What you are asked to do
Retype the rows below without any changes.

Records in a dataset
----------
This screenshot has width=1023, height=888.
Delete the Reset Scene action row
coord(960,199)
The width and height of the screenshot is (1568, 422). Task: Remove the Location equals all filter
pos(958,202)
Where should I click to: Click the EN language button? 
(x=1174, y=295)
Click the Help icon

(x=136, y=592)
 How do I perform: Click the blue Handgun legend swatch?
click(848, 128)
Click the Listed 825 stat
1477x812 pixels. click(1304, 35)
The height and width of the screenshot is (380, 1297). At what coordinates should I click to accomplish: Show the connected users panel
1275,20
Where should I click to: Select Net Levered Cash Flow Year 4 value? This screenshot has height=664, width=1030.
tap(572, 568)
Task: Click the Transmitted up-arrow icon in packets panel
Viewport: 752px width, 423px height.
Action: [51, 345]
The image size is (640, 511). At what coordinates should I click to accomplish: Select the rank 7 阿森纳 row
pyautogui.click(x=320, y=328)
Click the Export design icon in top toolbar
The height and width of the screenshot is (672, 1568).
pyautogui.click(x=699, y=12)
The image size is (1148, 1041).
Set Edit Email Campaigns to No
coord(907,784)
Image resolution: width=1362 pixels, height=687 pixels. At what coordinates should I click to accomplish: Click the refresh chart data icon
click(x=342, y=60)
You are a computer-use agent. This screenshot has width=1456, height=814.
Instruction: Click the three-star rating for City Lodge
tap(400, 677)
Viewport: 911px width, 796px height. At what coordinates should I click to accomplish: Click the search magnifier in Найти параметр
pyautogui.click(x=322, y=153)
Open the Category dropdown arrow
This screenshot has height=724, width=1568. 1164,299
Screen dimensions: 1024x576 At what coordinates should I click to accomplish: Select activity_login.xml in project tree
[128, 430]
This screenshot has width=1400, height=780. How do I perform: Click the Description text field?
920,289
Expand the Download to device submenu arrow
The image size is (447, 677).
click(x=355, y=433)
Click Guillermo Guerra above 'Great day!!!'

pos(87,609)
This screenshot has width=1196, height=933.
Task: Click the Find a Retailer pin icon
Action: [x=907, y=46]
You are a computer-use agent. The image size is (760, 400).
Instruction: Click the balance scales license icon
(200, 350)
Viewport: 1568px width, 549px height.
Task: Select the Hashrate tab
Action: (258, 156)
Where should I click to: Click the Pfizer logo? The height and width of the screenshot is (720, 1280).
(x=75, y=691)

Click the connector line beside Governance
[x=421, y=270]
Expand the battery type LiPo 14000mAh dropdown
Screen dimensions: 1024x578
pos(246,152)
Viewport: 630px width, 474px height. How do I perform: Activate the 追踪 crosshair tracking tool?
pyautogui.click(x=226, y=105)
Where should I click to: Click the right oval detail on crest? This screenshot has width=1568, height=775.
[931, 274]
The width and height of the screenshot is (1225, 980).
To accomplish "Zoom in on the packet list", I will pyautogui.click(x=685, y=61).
----------
Exercise solution
This screenshot has width=1023, height=888.
Delete the Reset Scene action row
coord(960,199)
The width and height of the screenshot is (1568, 422). Task: Remove the Location equals all filter
pos(958,202)
Where should I click to: Click the EN language button? 
(x=1174, y=295)
Click the Help icon

(x=136, y=592)
 How do I perform: Click the blue Handgun legend swatch?
click(848, 128)
Click the Listed 825 stat
1477x812 pixels. click(1304, 35)
The height and width of the screenshot is (380, 1297). At what coordinates should I click to accomplish: Show the connected users panel
1275,20
Where should I click to: Select Net Levered Cash Flow Year 4 value? This screenshot has height=664, width=1030.
tap(572, 568)
Task: Click the Transmitted up-arrow icon in packets panel
Viewport: 752px width, 423px height.
Action: [51, 345]
The image size is (640, 511). At what coordinates should I click to accomplish: Select the rank 7 阿森纳 row
pyautogui.click(x=320, y=328)
Click the Export design icon in top toolbar
The height and width of the screenshot is (672, 1568).
pyautogui.click(x=699, y=12)
The image size is (1148, 1041).
Set Edit Email Campaigns to No
coord(907,784)
Image resolution: width=1362 pixels, height=687 pixels. At what coordinates should I click to accomplish: Click the refresh chart data icon
click(x=342, y=60)
You are a computer-use agent. This screenshot has width=1456, height=814.
Instruction: Click the three-star rating for City Lodge
tap(400, 677)
Viewport: 911px width, 796px height. At what coordinates should I click to accomplish: Click the search magnifier in Найти параметр
pyautogui.click(x=322, y=153)
Open the Category dropdown arrow
This screenshot has height=724, width=1568. 1164,299
Screen dimensions: 1024x576 At what coordinates should I click to accomplish: Select activity_login.xml in project tree
[128, 430]
This screenshot has width=1400, height=780. How do I perform: Click the Description text field?
920,289
Expand the Download to device submenu arrow
The image size is (447, 677).
click(x=355, y=433)
Click Guillermo Guerra above 'Great day!!!'

pos(87,609)
This screenshot has width=1196, height=933.
Task: Click the Find a Retailer pin icon
Action: [x=907, y=46]
You are a computer-use agent. The image size is (760, 400).
Instruction: Click the balance scales license icon
(200, 350)
Viewport: 1568px width, 549px height.
Task: Select the Hashrate tab
Action: (258, 156)
Where should I click to: Click the Pfizer logo? The height and width of the screenshot is (720, 1280).
(x=75, y=691)

Click the connector line beside Governance
[x=421, y=270]
Expand the battery type LiPo 14000mAh dropdown
Screen dimensions: 1024x578
pos(246,152)
Viewport: 630px width, 474px height. How do I perform: Activate the 追踪 crosshair tracking tool?
pyautogui.click(x=226, y=105)
Where should I click to: Click the right oval detail on crest? This screenshot has width=1568, height=775.
[931, 274]
The width and height of the screenshot is (1225, 980).
To accomplish "Zoom in on the packet list", I will pyautogui.click(x=685, y=61).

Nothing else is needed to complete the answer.